Sin embargo, la vida en la trap house también la llevó a un oscuro camino. B-Fox se vio envuelta en el mundo del escort, donde su pareja controlaba su trabajo y su imagen. “Él fue mi pareja y mi proxeneta. Comencé trabajando en páginas de escort con el rostro tapado”, explica. Con el tiempo, esta relación se tornó en explotación, lo que la llevó a un punto crítico en su vida, donde incluso consideró el suicidio.
El cambio llegó con el nacimiento de su hija, un evento que le otorgó un nuevo propósito. “Cuando decidí ser madre entendí por qué debía escoger la vida”, afirma. A partir de ese momento, B-Fox comenzó un proceso de sanación y reconstrucción personal, alejándose de su pasado y buscando un nuevo camino en la música.

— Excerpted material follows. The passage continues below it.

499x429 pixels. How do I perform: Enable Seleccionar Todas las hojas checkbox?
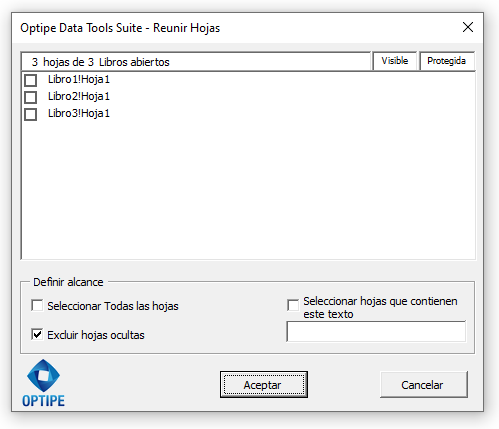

Recientemente, B-Fox ha comenzado a lanzar nueva música, incluyendo su participación en la canción “Barakah” del álbum Booty Code Riddim Vol. 1. A diferencia de su enfoque anterior, ahora busca transmitir un mensaje de sanación y empoderamiento a través de su arte. “Lo que busco ahora no pasa por las cifras, sino por dar el mensaje correcto, que la gente busque su sanación”, concluye.
B-Fox, quien ha enfrentado y superado múltiples adversidades, se prepara para un nuevo capítulo en su carrera musical, abrazando su pasado y utilizando su experiencia para inspirar a otros.